Software agents are everywhere in the cloud. These little programs perform often complex or repetitive functions on our behalf so we don't have to. Some agents help us keep our systems updated and avoid configuration drift. Others roam our compute infrastructure in an attempt to keep everything safe from threats. Software agents are designed to make our job easier.
However, in cases of large and complex systems where the true value of the agent should be realized, the opposite can occur. Getting approval to install agent software on machines can involve a lot of red tape. Deploying and managing hundreds of agents on multiple hosts can be a real hassle. They can sap compute resources and impede performance. And while agents help us monitor our systems, who's monitoring the agents?
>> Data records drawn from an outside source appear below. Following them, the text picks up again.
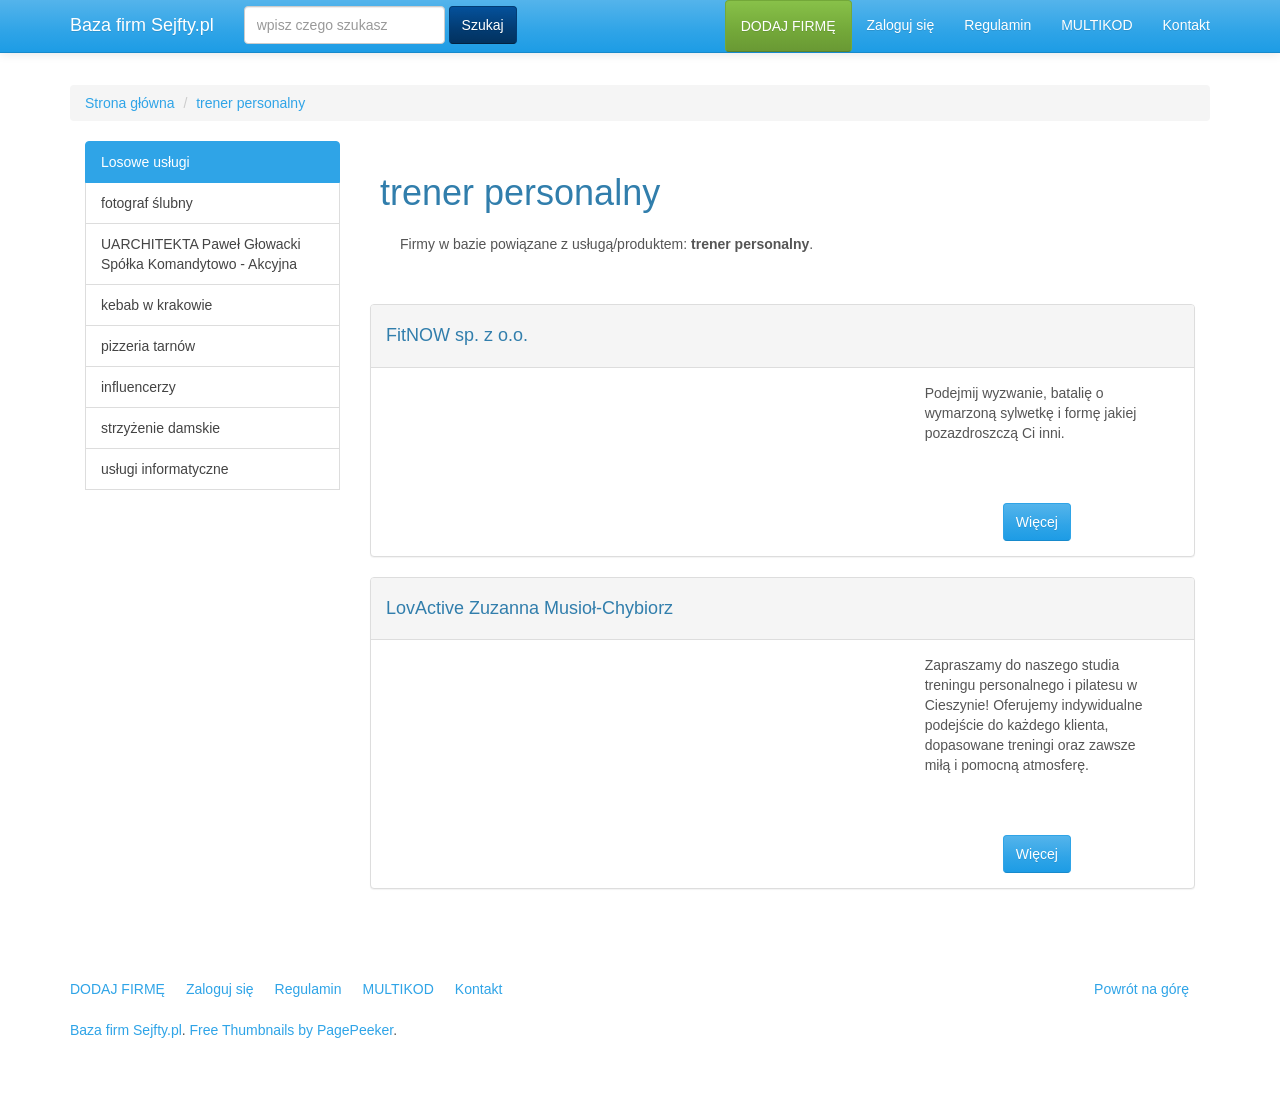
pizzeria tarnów (148, 346)
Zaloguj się (901, 25)
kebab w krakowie (156, 305)
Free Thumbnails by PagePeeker (292, 1030)
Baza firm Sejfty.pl (142, 25)
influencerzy (138, 387)
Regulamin (997, 25)
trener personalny (250, 103)
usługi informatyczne (165, 469)
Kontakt (1186, 25)
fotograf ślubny (147, 203)
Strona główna (130, 103)
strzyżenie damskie (160, 428)
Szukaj (483, 25)
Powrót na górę (1141, 989)
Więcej (1037, 522)
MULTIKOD (1096, 25)
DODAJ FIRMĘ (788, 26)
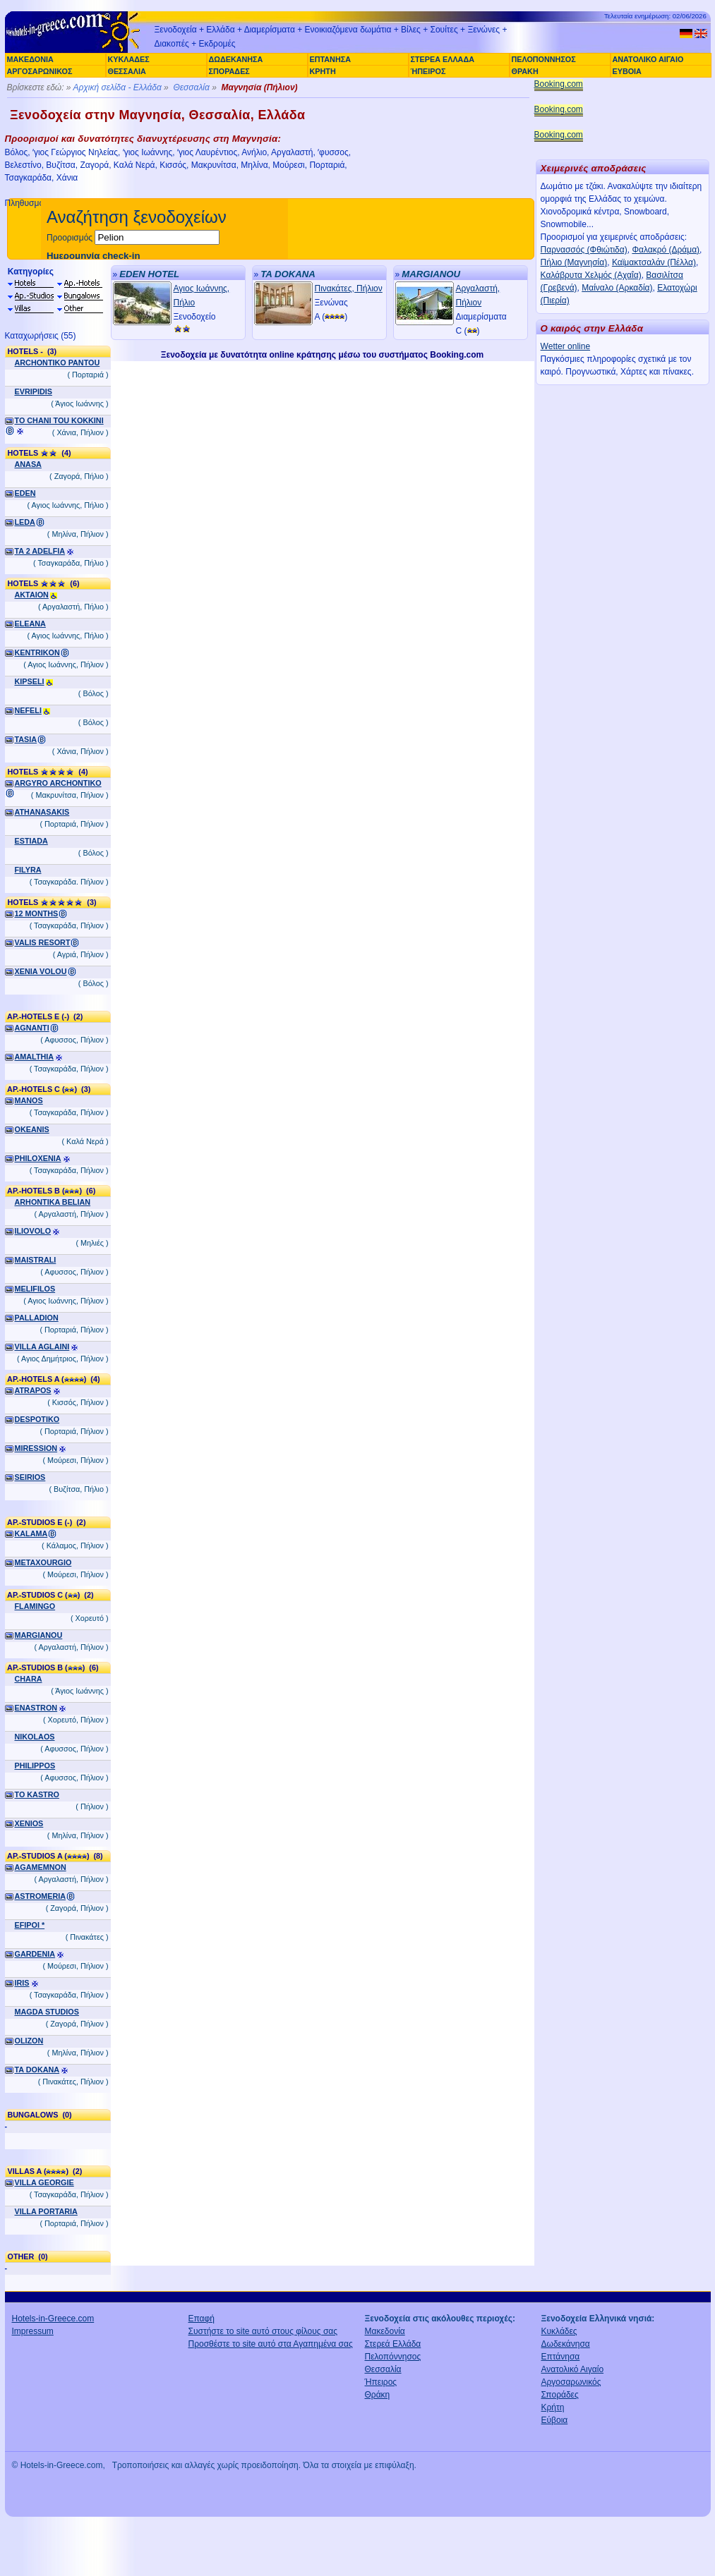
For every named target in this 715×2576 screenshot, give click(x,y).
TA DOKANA (37, 2069)
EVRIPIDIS (33, 391)
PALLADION (37, 1317)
Some organizations - typically government agencies and critical infrastructure industries - have policies that strictly forbid the use of agents in their systems. And for one good reason: Security. Since agents reach out and write to your runtime environment, they represent a serious security risk. Agents require open ports on servers in order for them to do their jobs (although not necessarily with administrative access). Agents can make changes to code on servers. Agents therefore are an attack vector, and one that usually has privileges that allow serious harm to be done.
In short, if a black hat compromises an agent, they may very well have the keys to the castle.
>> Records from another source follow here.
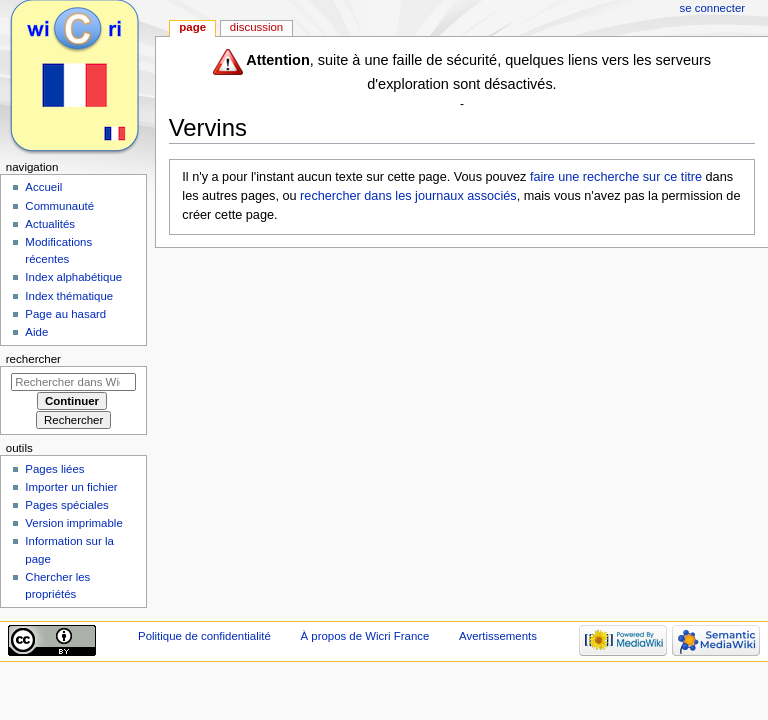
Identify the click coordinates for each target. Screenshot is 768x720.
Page (192, 27)
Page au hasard (65, 314)
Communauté (59, 206)
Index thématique (69, 296)
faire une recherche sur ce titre (616, 177)
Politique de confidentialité (204, 636)
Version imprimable (73, 523)
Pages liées (54, 469)
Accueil (43, 187)
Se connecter (713, 8)
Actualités (50, 224)
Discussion (256, 27)
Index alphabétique (73, 277)
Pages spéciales (66, 505)
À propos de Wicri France (364, 636)
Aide (36, 332)
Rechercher (33, 359)
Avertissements (498, 636)
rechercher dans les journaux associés (408, 196)
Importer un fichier (71, 487)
Agents often come with their own flaws. There's been no shortage of security advisories regarding software agents. Typically such vulnerabilities provide attackers with the means to inject code into your servers and applications.
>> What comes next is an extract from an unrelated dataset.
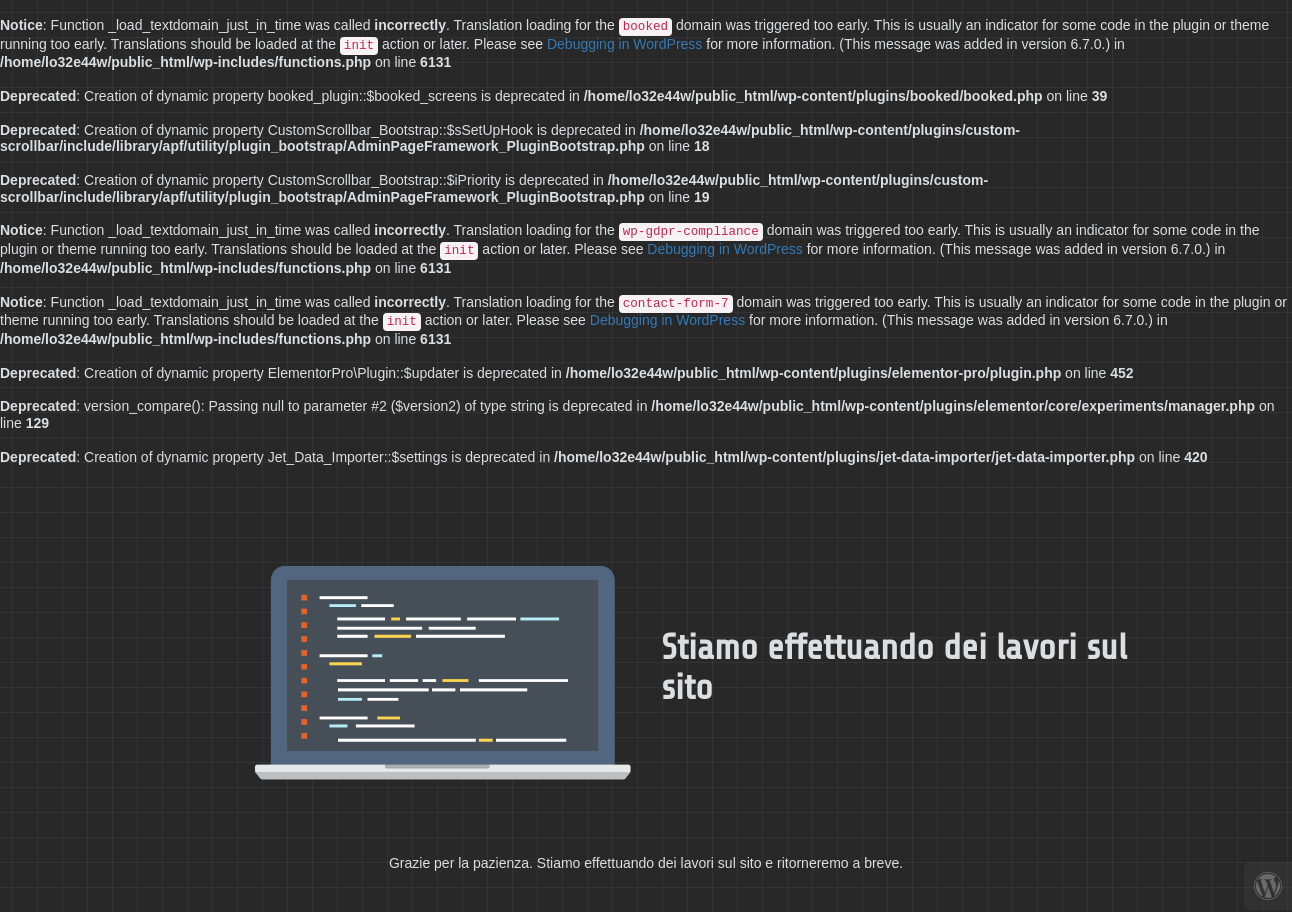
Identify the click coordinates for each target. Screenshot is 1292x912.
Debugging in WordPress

However, the most common attack vector to exploit agents is via social engineering. Spear phishing and privilege escalation attacks can deliver agents into the hands of a black hat, essentially giving them free reign over your system. Modern agents with API access only create new vulnerabilities. Because black hats prefer to do their work slowly, uncovering agent exploits is a challenge.
We know of a large organization that has a policy requiring one group to maintain patches for all servers on their data floor. This central group puts agents, running as root/Admin on every server for every system in the organization. The AD user accounts for the operators in this group can then ssh or RDP into any server on the floor as root/Admin without providing additional credentials. Getting one of those accounts is therefore the best option for any black hat, as they can then infect all the systems in the organization through a single log in. While this example may be an extreme case, it is very real. We suspect there are many other similar situations all due to the fundamental problems of having agents and servers communicating via shared, routable IP address space.
The only way you can be confident that agents in your system haven't been compromised is to eliminate the use of agents altogether. If you are using a platform with a control backplane, you should use it instead of addressable server/agent architectures. Unfortunately, there are few solutions available now that can leverage modern architectures with SDNs and backplanes to provide better security, but this is changing.
We're beginning to see ISVs market agentless monitoring solutions. We think this is a positive development and hope it turns into a trend. Note, however, that these solutions generally avoid agent-oriented architecture by SSHing directly into your servers. So while they can save us from the complexity of managing agents and close some critical vulnerability surfaces, they don't eliminate risk.
The agent/server model is another example of expanding the vulnerability surface in computing that has already shown itself to be far too large and permeable. The only solutions that will improve security and automation will avoid use of the agent/server model and should have no routable address space between them.